#### DIRECTIVE
Format the lines running from the line containing "The height and width of the screenshot is (786, 1680)." through the line containing "I want to click", both included, as a numbered list with blank lines omitted. Leave the pictures out of the answer.

#### DATA
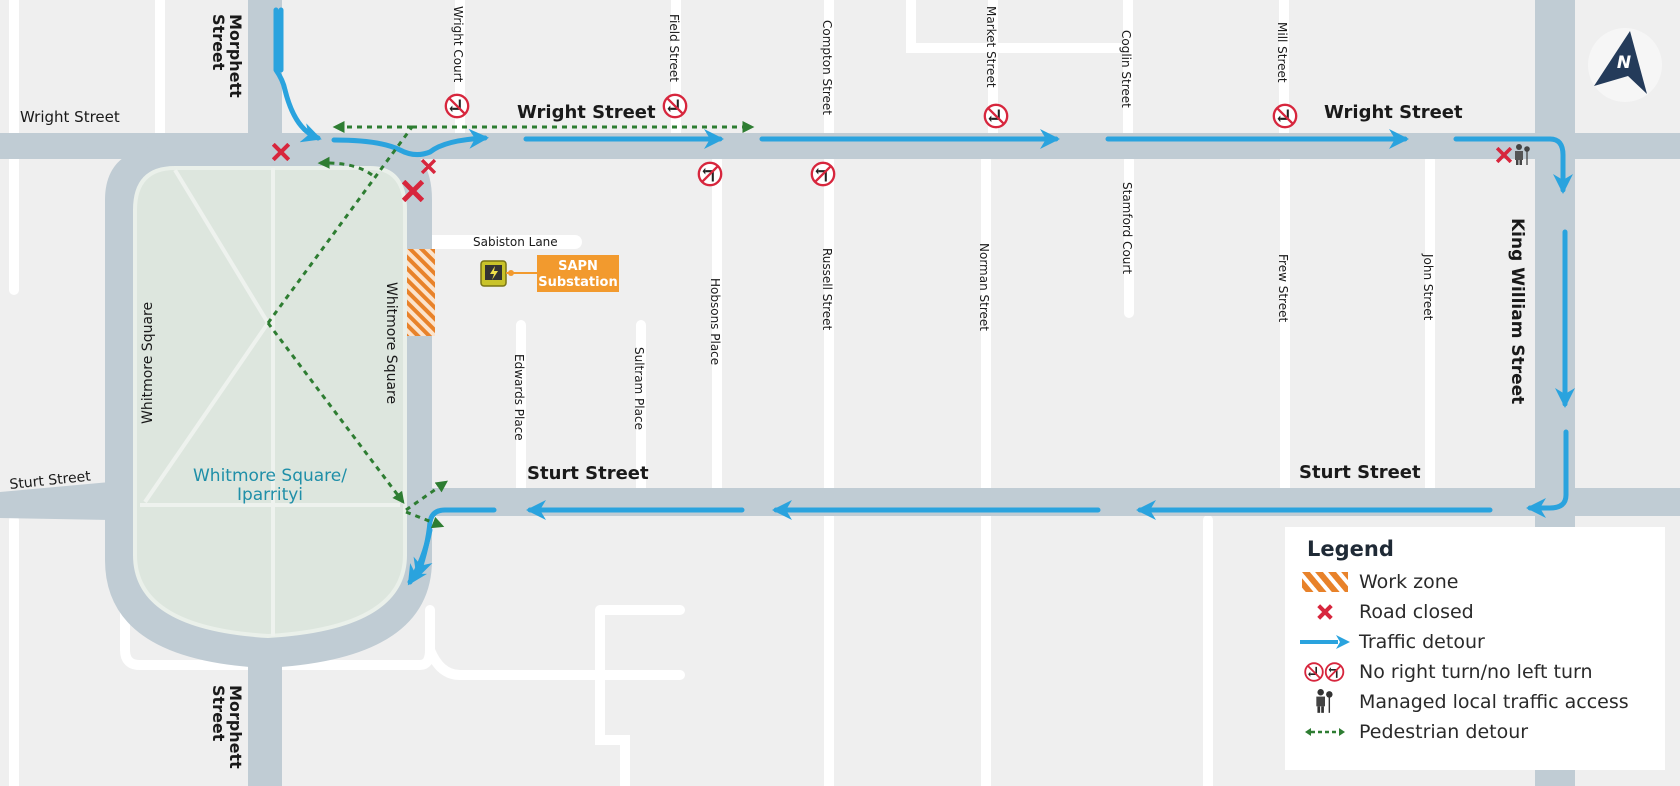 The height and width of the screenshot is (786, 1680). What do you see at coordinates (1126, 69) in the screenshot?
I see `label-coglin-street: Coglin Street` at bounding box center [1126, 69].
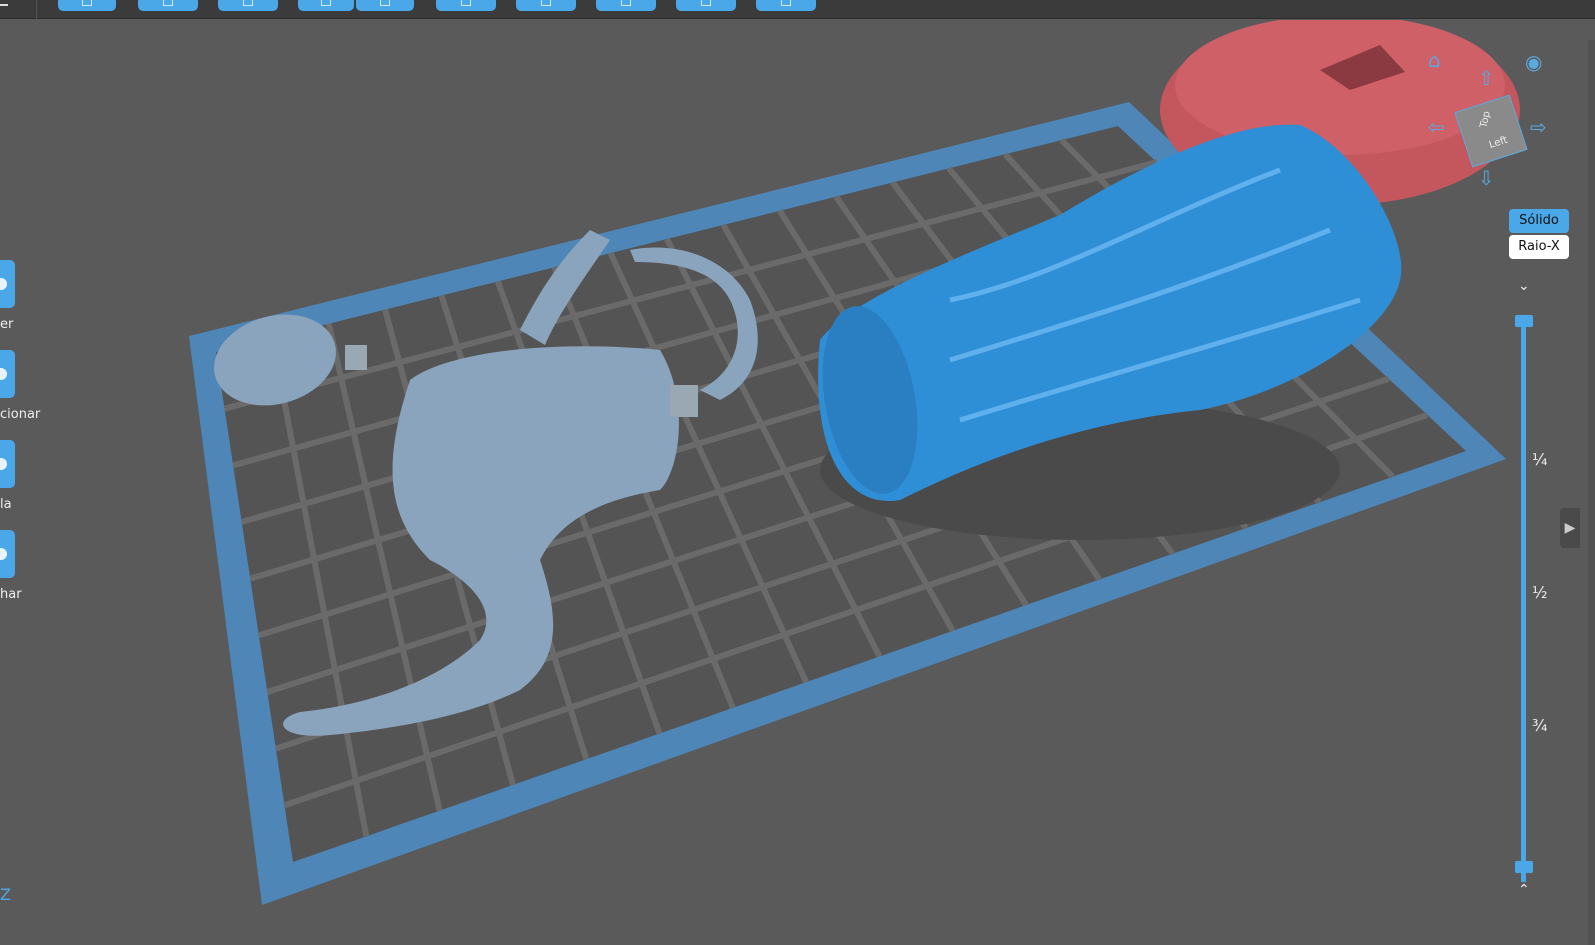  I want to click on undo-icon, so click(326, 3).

...

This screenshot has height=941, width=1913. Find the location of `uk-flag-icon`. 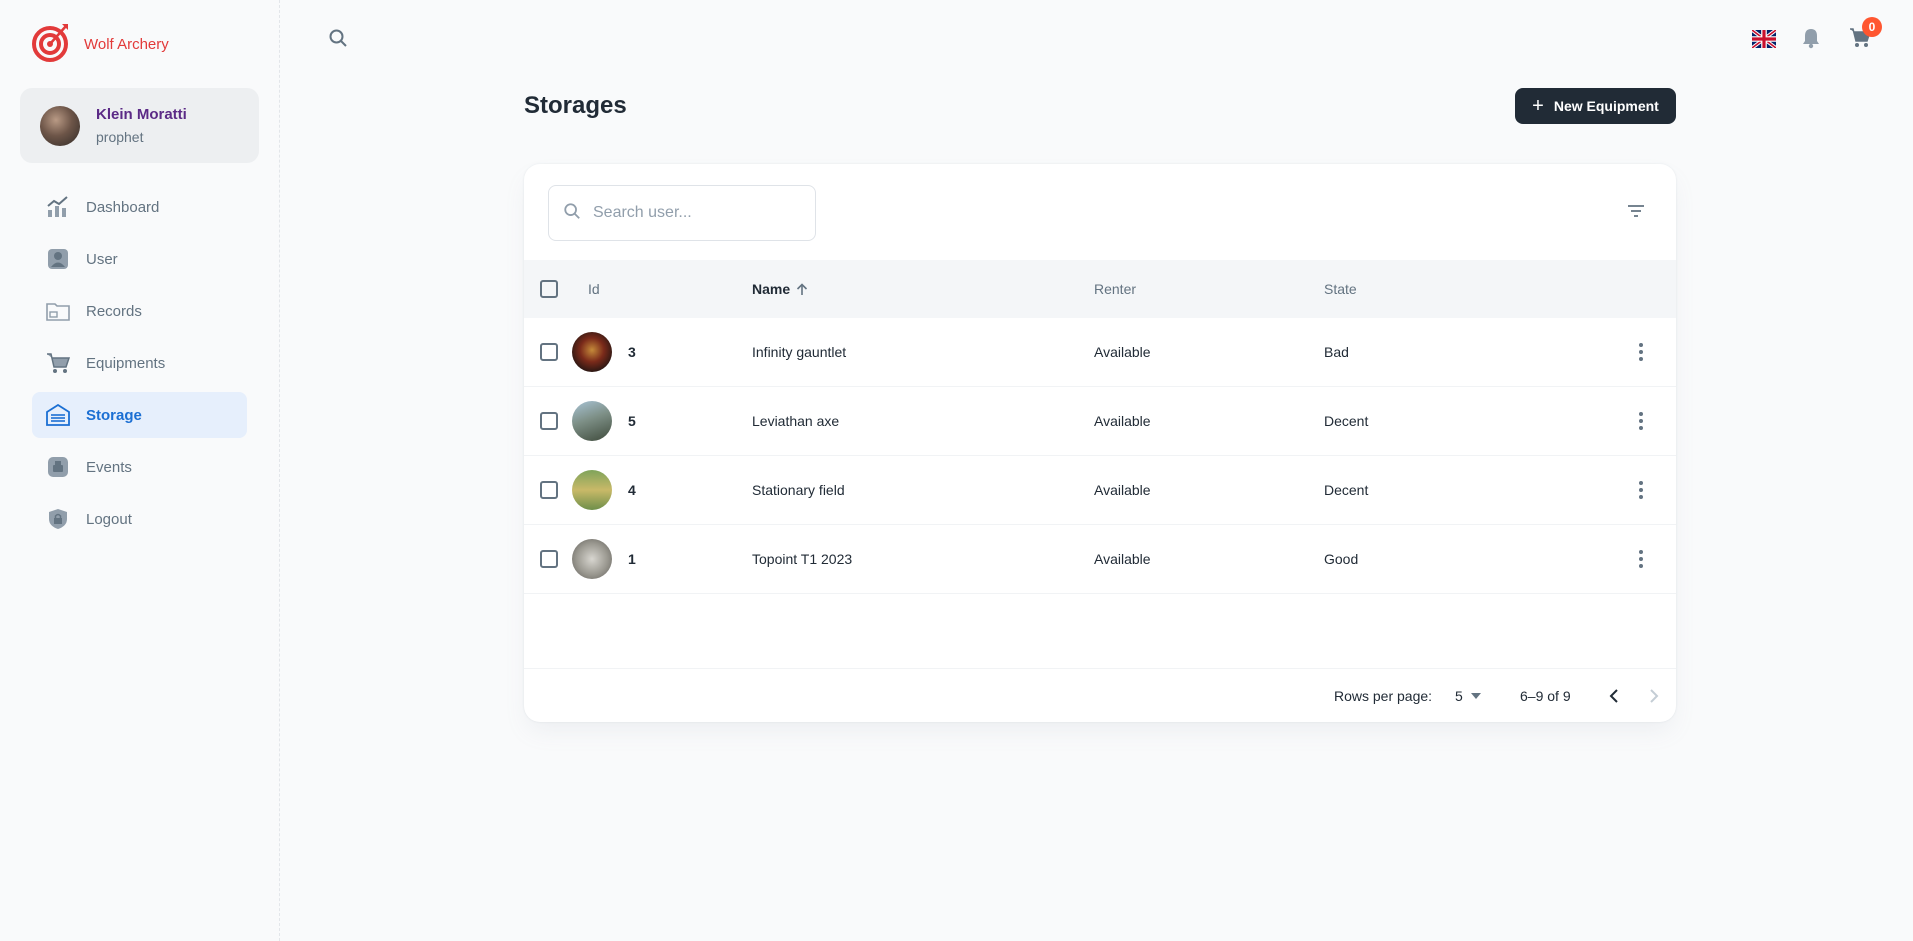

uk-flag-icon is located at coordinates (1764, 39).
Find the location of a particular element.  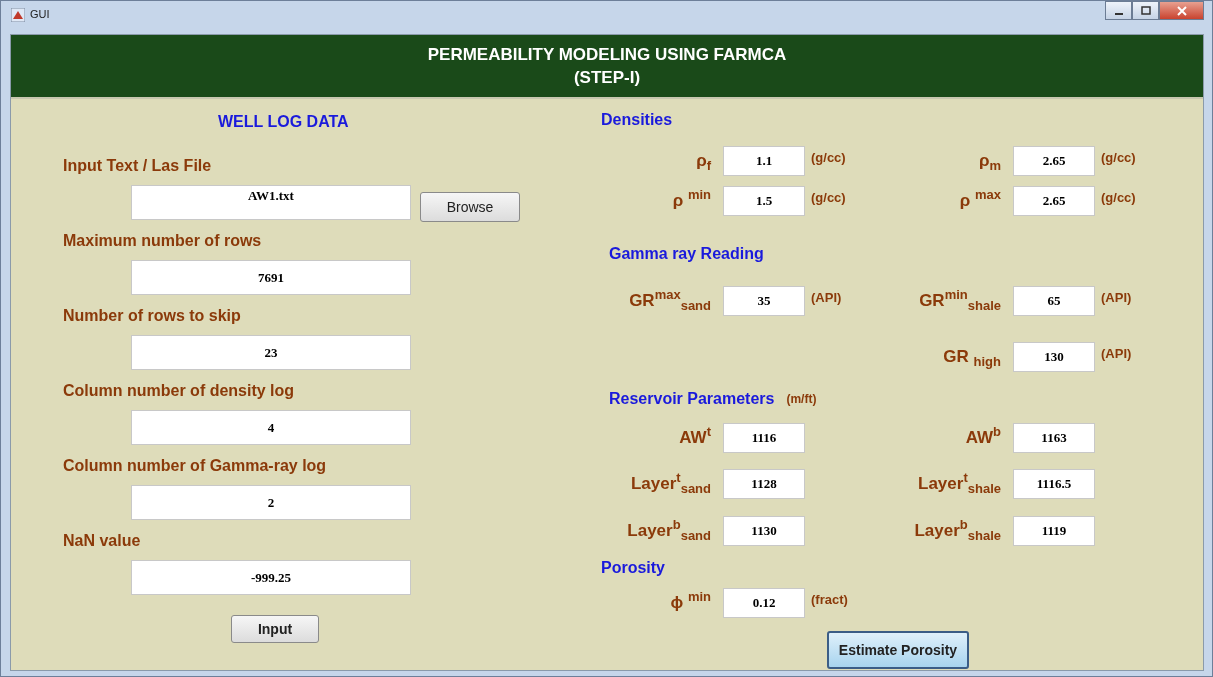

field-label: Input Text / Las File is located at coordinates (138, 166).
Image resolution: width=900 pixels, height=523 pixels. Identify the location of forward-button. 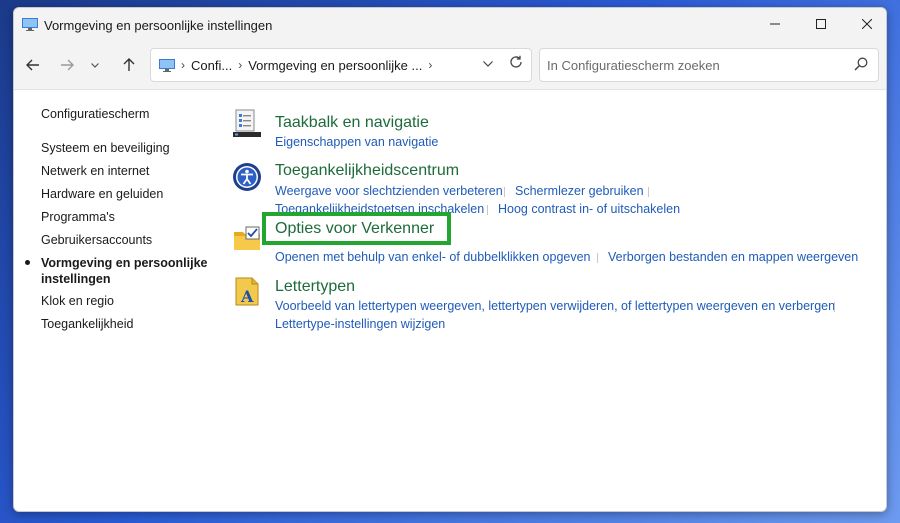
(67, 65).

--

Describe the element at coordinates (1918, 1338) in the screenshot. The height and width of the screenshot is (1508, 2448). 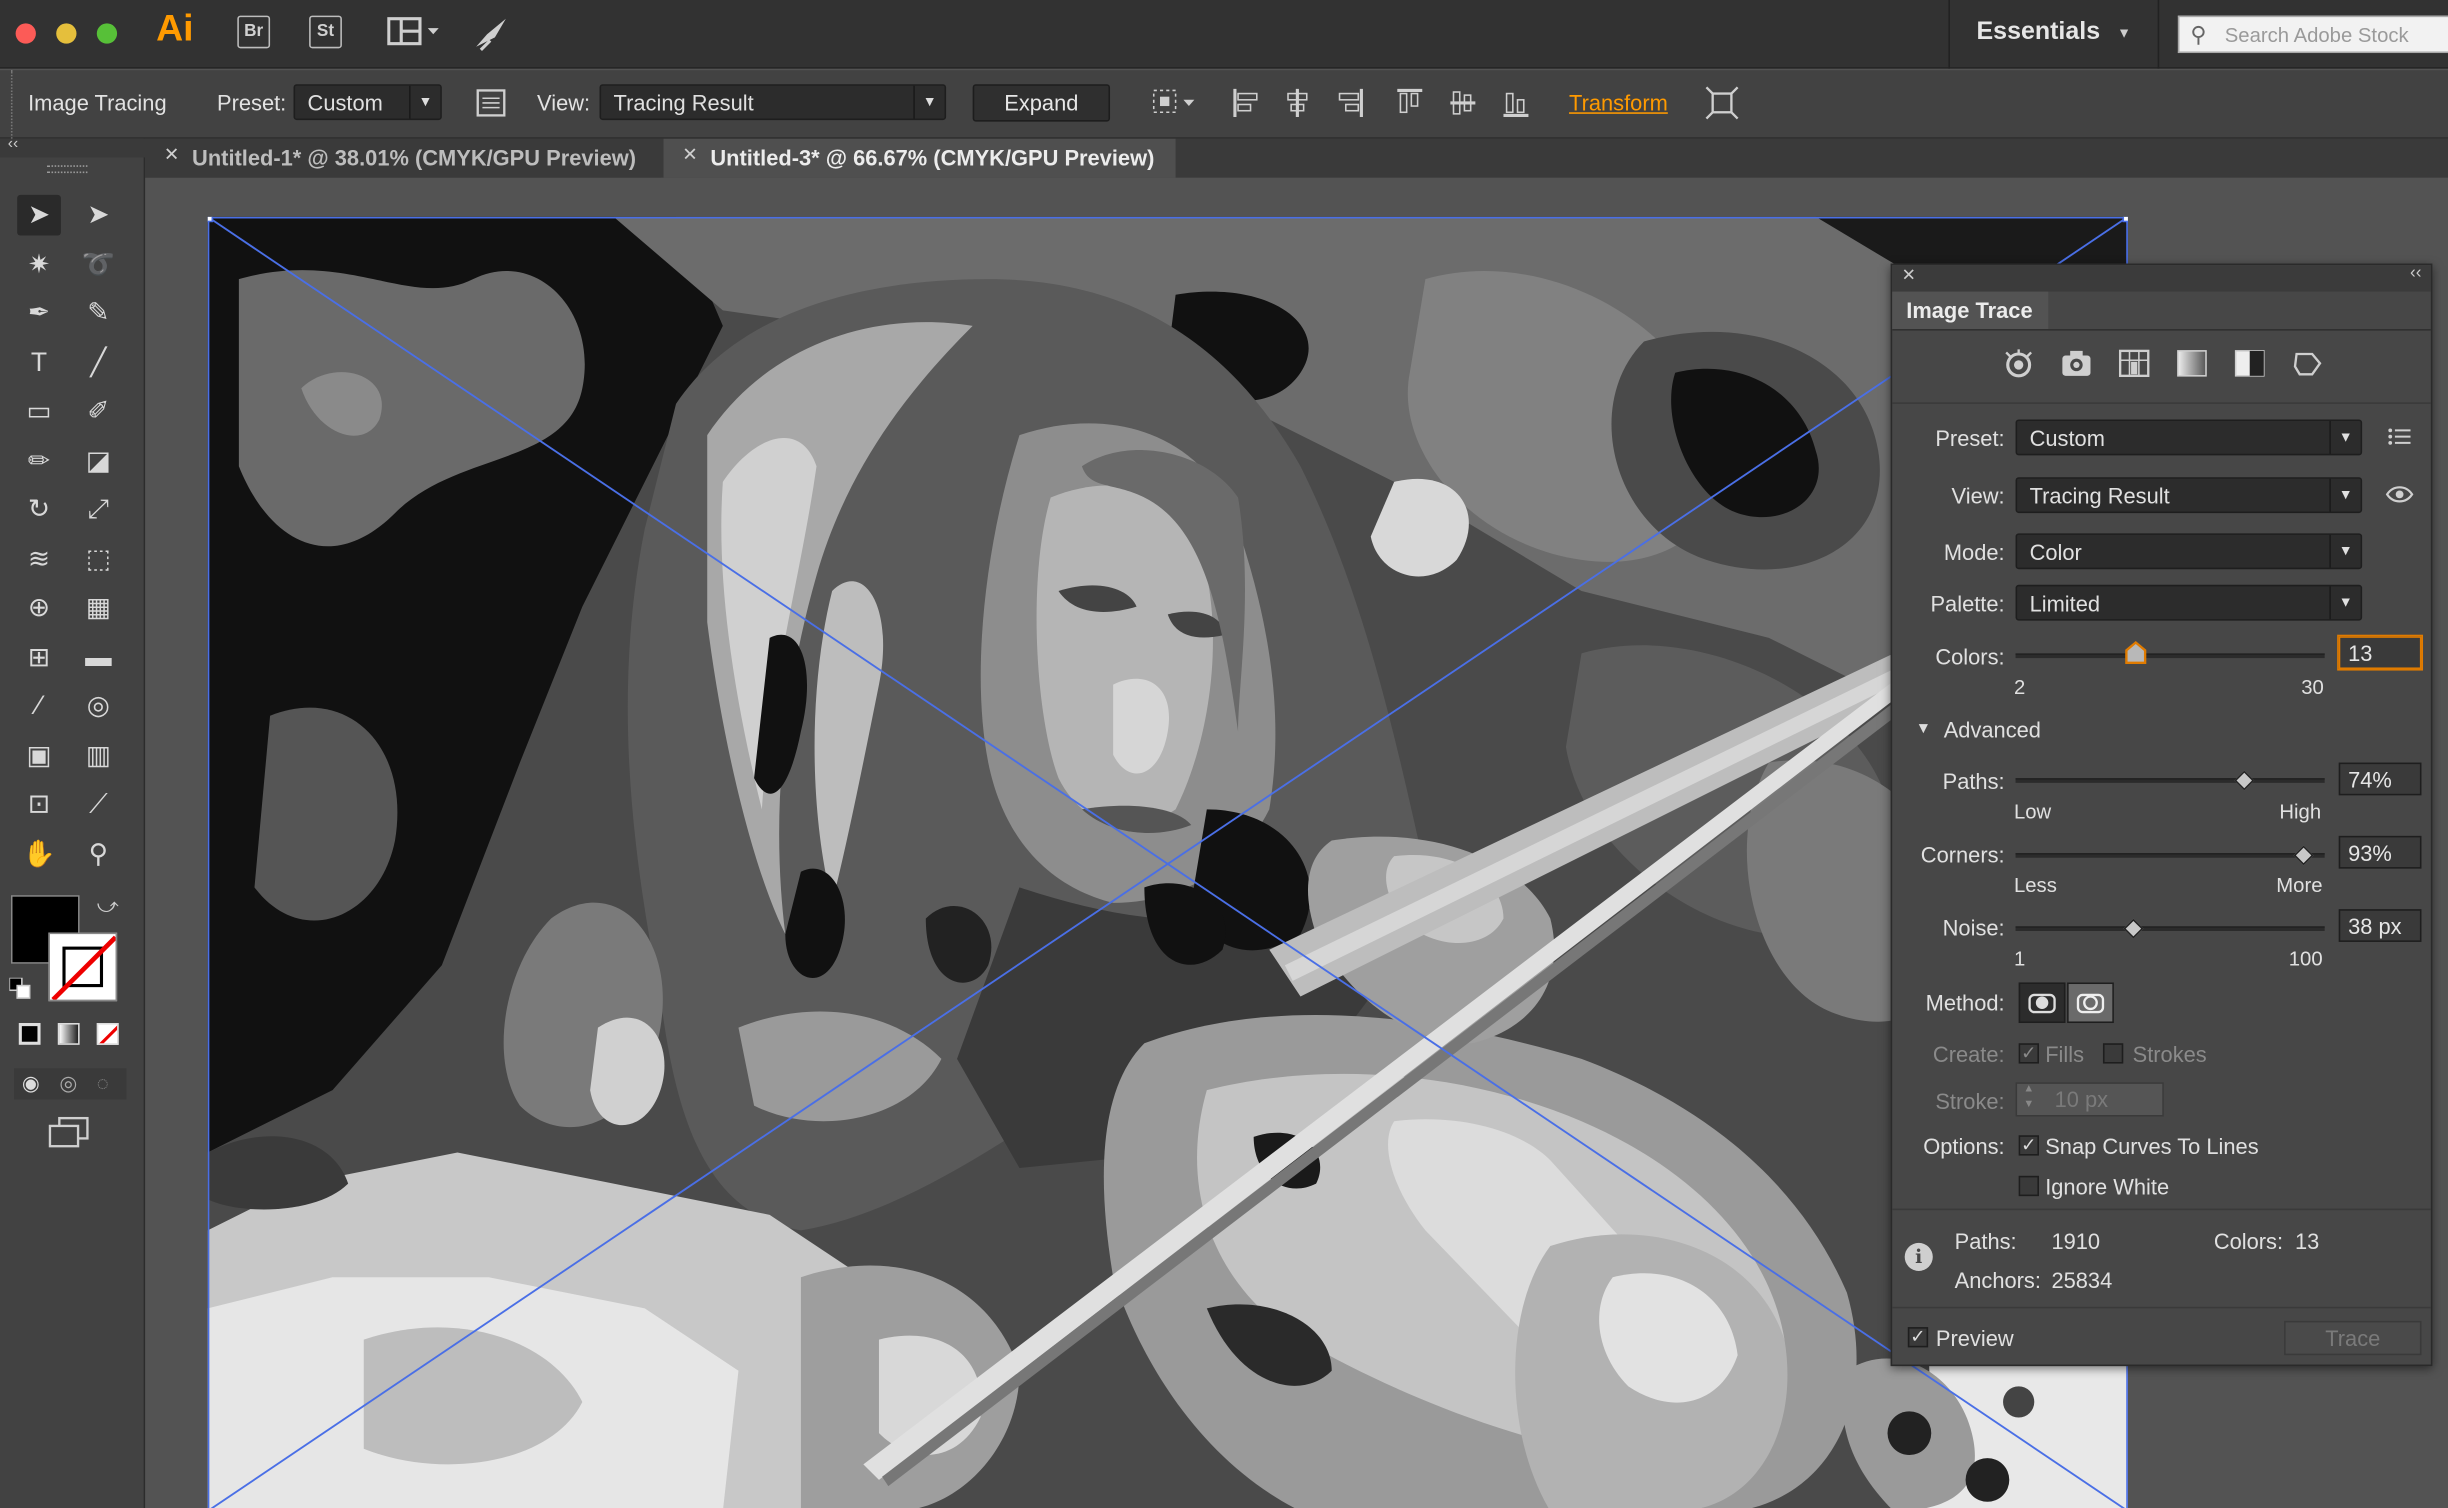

#### ANSWER TO THE EXERCISE
1.  The height and width of the screenshot is (786, 1680). What do you see at coordinates (1126, 69) in the screenshot?
2. I see `label-coglin-street: Coglin Street` at bounding box center [1126, 69].
3.   I want to click on undo-icon, so click(326, 3).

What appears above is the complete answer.